本文通过一个最小版本的Agent实现，深入浅出地解析了大模型的核心逻辑，即“读用户任务、让模型选择下一步、按模型要求调用工具、把工具结果喂回去继续循环”。文章强调了Harness在Agent运行控制系统中的核心价值，以及工具调用、记忆系统和权限分级策略的重要性。通过对比Claude Code、Pi框架和OpenClaw等成熟框架，揭示了它们在最小Loop基础上增加的工程化边界，如工具边界、上下文边界、记忆边界、权限边界和验证边界。最后，文章指出Agent工程的核心是“跑稳”，并鼓励开发者从最小版本入手，逐步完善Agent的工程化细节，使其成为可信赖的协作工具。

1、核心结论速览

如果赶时间，本文核心结论可浓缩为一句话：Agent起步靠一个循环，模型看上下文、选工具、拿观察、继续下一轮，几十行代码就能跑起来；但“能跑”和“能用”之间，差的全是循环外面的各类边界，Claude Code、OpenClaw、Harness等框架做的核心工作，就是补齐这些边界。

结合实践经验，有几条明确的结论的可直接参考：

• 大模型本身不具备执行文件读写、命令运行、网页搜索的能力，这些实际动作都由模型外部的运行系统完成，模型仅负责决策与指令输出。

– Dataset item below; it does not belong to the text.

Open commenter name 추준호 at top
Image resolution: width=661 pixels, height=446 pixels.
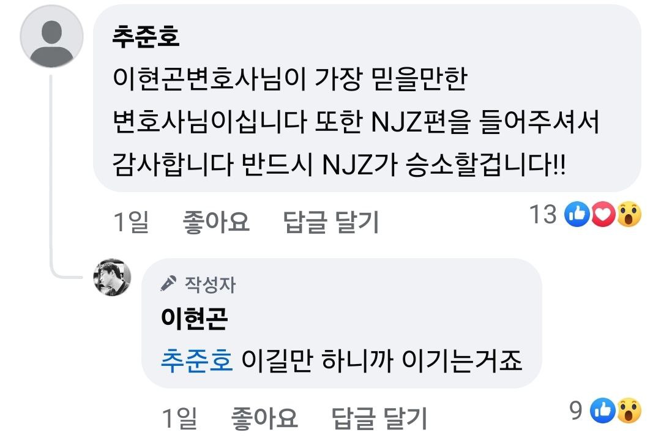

• Function Calling的核心作用是“解决工具调用的表达问题”，它不会自动处理参数校验、权限控制、输出裁剪和错误恢复，这些均需额外的工程化设计。

• 记忆系统的核心目标不是让Agent记住所有内容，而是让它在合适的时机，精准召回对当前任务有用的信息，避免冗余与干扰。

• Harness不是可有可无的装饰层，它的核心价值是将一个能跑的Loop，改造为可恢复、可审计、可约束、可验证的稳定系统，决定Agent能否长期可靠运行。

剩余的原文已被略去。